What is required: Among the lines of the listing below, retype exactly those from the one containing "Filter by 非アクティブ status" through the one containing "Open the Ireland site dropdown", both included. Do not include pictures.

Supplied information:
========

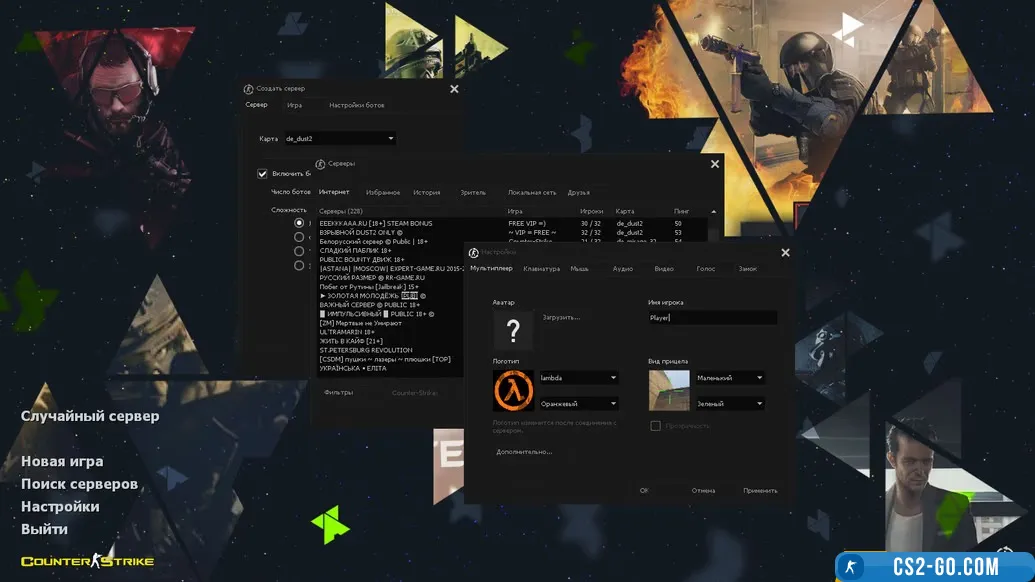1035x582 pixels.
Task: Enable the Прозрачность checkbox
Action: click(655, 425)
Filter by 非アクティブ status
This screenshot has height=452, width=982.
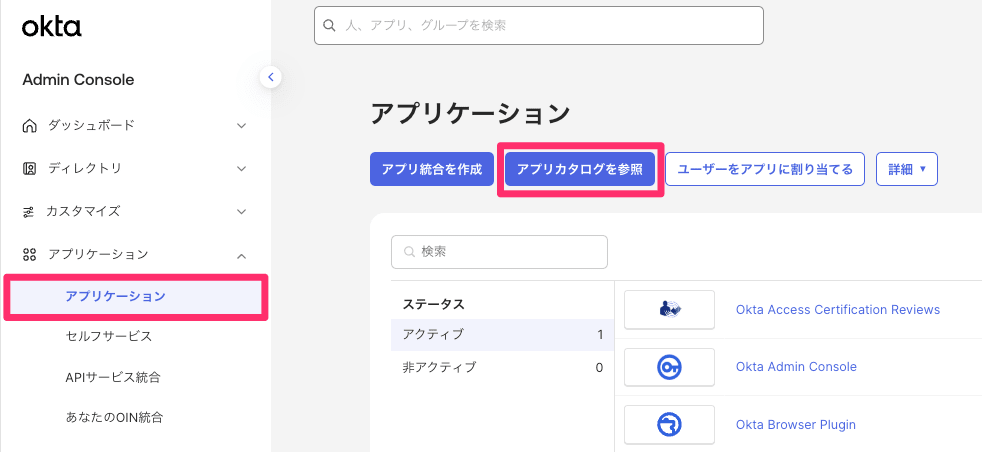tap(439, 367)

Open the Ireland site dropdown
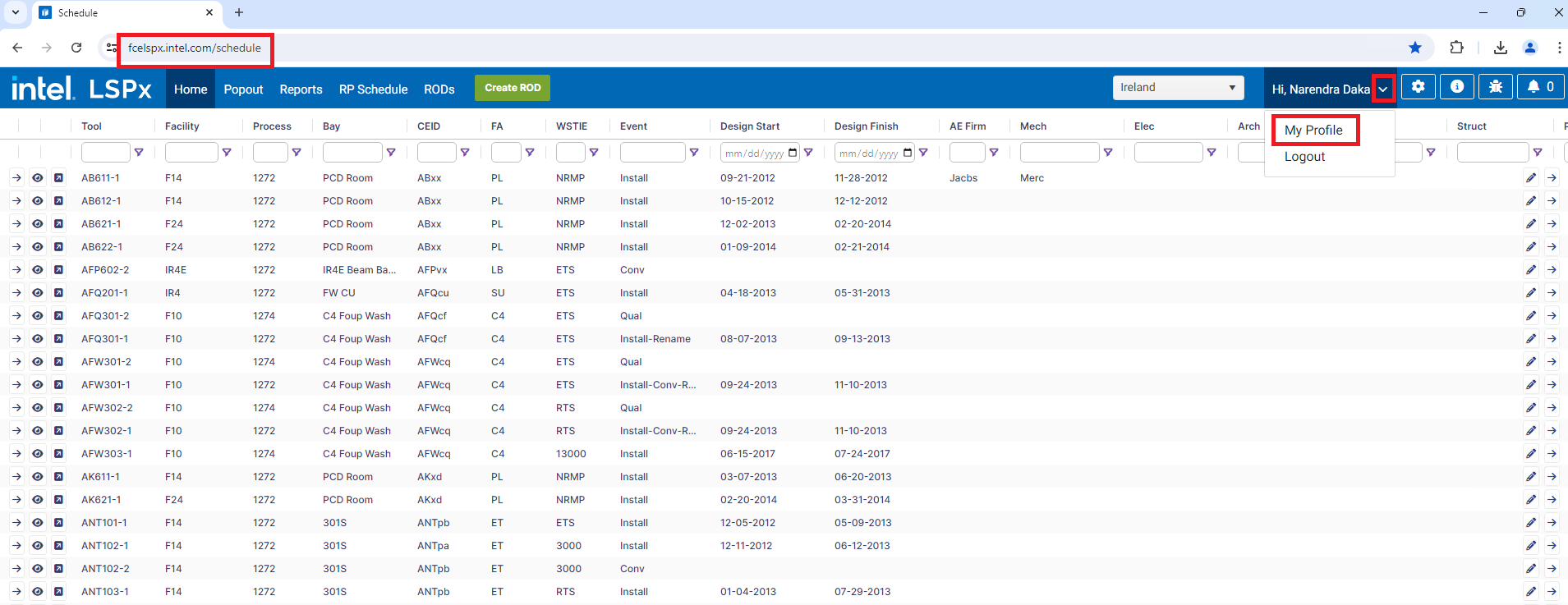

========

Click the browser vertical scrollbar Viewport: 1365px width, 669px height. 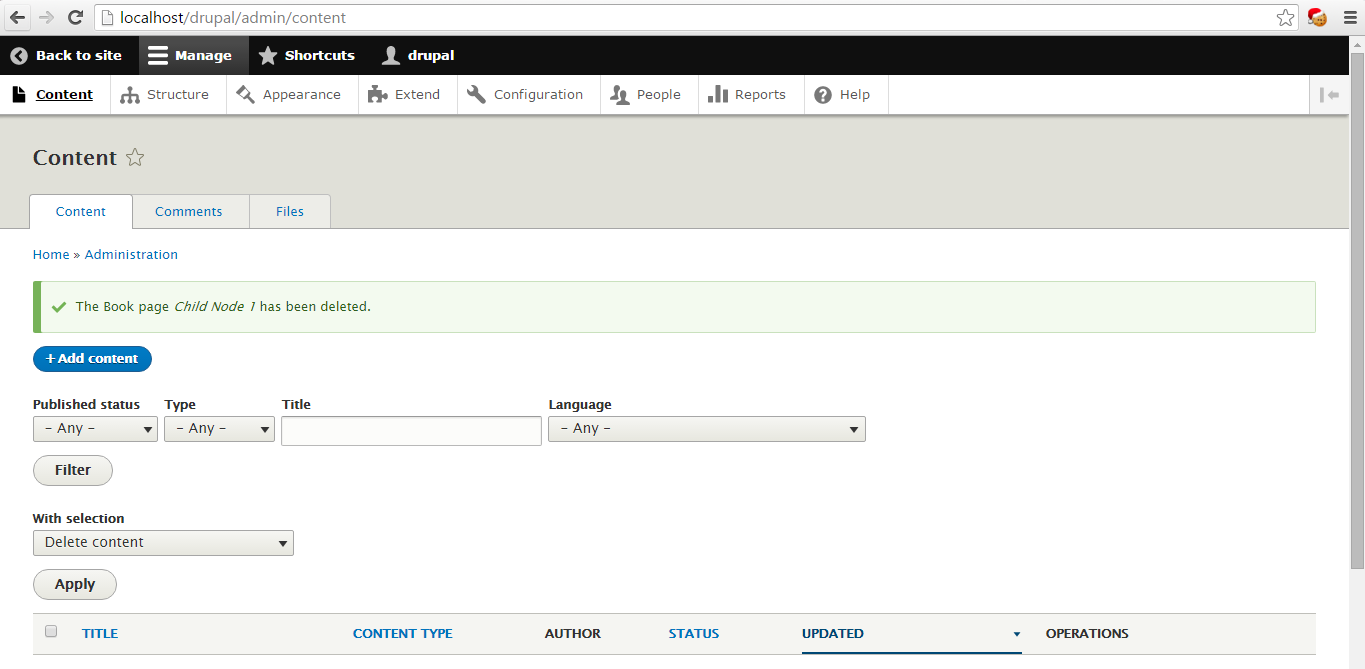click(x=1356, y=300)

========

Result for this exercise:
Filter by 非アクティブ status
This screenshot has height=452, width=982.
tap(439, 367)

Open the Ireland site dropdown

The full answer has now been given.